Researchers based out of the University of Queensland have found a way to identify babies who will develop type 1 diabetes (T1D) in future.
The team, including JDRF-funded researcher Ahmed Mehdi, examined data collected over 10 years from children at risk of type 1 diabetes. Before getting T1D, genetically-susceptible individuals develop islet autoantibodies, often during the first few years of life. Almost everyone who develops multiple islet autoantibodies will progress to having T1D, however only a small proportion of those genetically at-risk develop autoantibodies.
There is currently no existing test to predict which genetically-susceptible children are likely to develop the multiple islet autoantibodies.
The researchers identified a seven-gene expression signature in babies under 12 months old, which when combined with a genetic risk score, identified those with a high-risk of developing T1D antibodies. This is one of the first studies to look at changes in gene expression over time, on a large scale.
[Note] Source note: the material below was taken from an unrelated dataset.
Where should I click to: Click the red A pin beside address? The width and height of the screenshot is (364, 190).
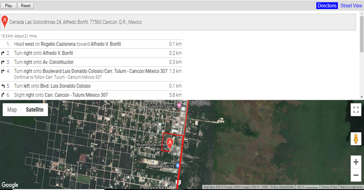(5, 22)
Having a way to identify which at-risk individuals will progress to T1D and how quickly their beta cells will be destroyed is crucial to being able to monitor these people and provide support and education. These people might also make suitable candidates for future prevention trials if they wish to help researchers make further progress towards a world without T1D.
The discovery will lead to the development of better screening tests to identify children at highest risk within the general population. Currently, antibody screening tests are only used within research programs which screen children at high-risk.
Follow-up and early detection is also shown to prevent diabetic ketoacidosis at diagnosis.
“Most children diagnosed with type 1 diabetes do not have a family history, hence population screening could reduce life threatening complications before diagnosis,” Professor Ranjeny Thomas said.
“This signature can screen out infants who are at low risk of developing type 1 diabetes, so that monitoring can be focused on children with highest risk,” Professor Thomas said.
Lady Cilento Children’s Hospital paediatric endocrinologist Dr Mark Harris said monitoring an at-risk child reduced the likelihood they would present with diabetic ketoacidosis, a medical emergency. As it stands, as many as 40 percent of newly diagnosed kids are reaching diabetic ketoacidosis before their diagnosis is discovered.
“In children who are part of a monitoring program, the incidence of diabetic ketoacidosis is less than five per cent,” he said.
“Through population screening we’d be able to reduce that dramatically, while trialing preventive strategies.”
It can be traumatic for both a child and their family, when he or she becomes dangerously unwell with ketoacidosis. If this research can prevent people becoming very sick before diagnosis, families could avoid lengthy hospital stays and unnecessary extra stress and anxiety during a difficult time.
Even better, if this screening helps researchers to target prevention strategies, this could lead to us eventually stopping T1D in its tracks.